> **Data to use**:
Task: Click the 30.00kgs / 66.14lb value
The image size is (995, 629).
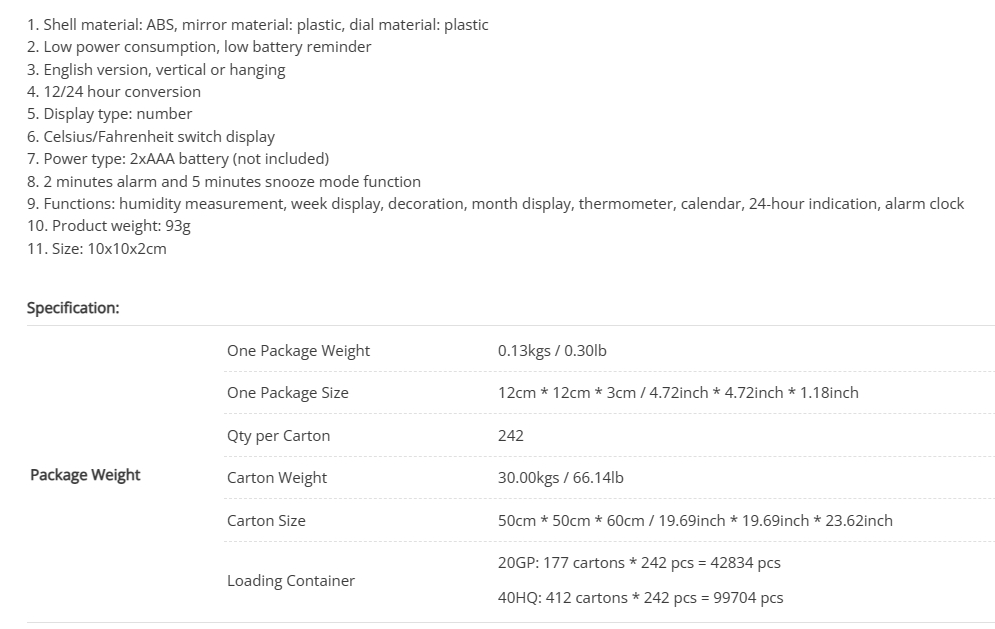Action: tap(560, 478)

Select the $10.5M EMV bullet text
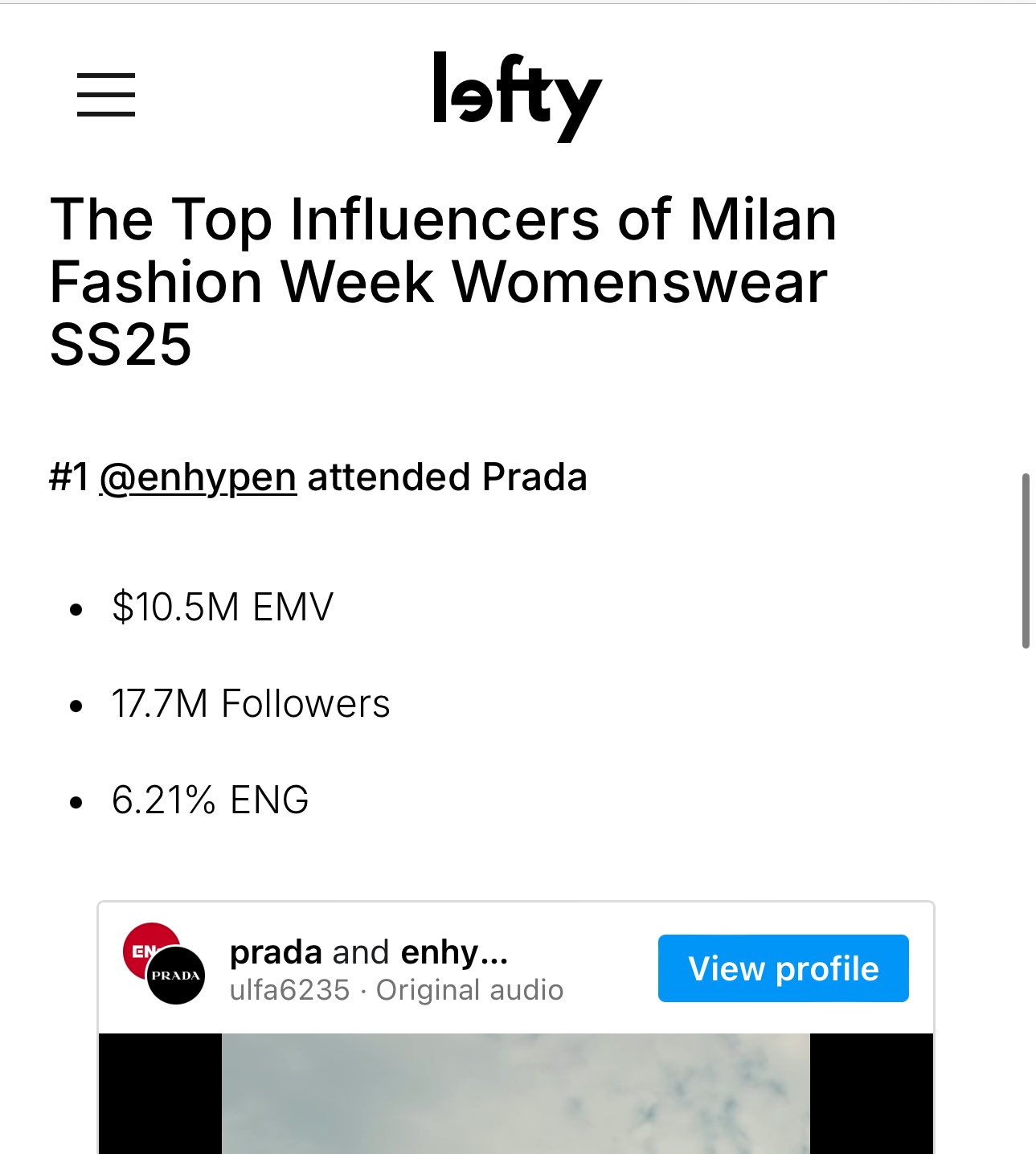click(223, 607)
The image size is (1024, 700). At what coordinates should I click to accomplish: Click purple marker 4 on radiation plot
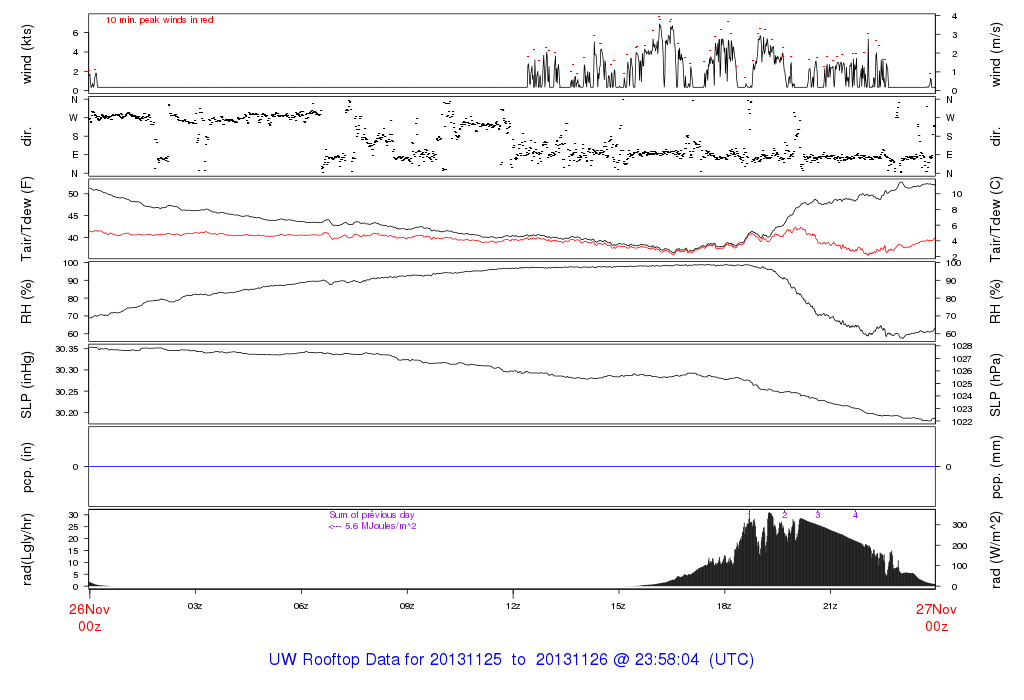pos(855,514)
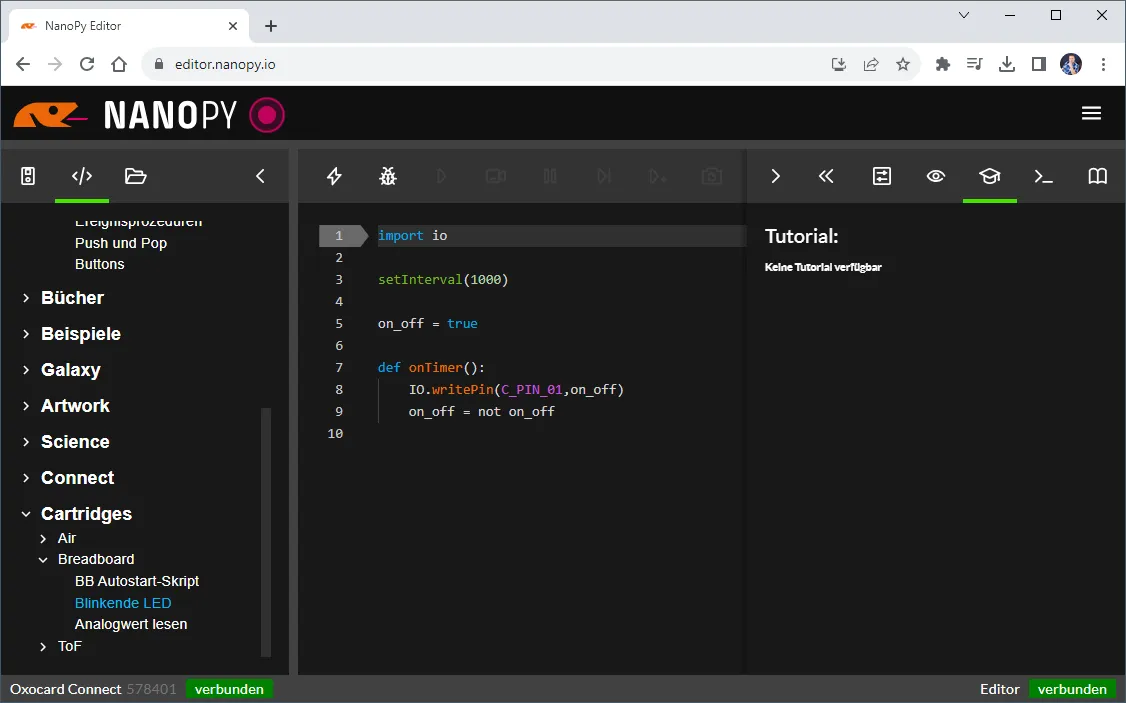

> **What the task requires**:
No pictures should appear in the copy; write out exactly the lines from the one containing "The image size is (1024, 700)." through the end of the material.

> **Solution for this problem**:
The image size is (1024, 700). At what coordinates should I click to accomplish: Click purple marker 4 on radiation plot
pos(855,514)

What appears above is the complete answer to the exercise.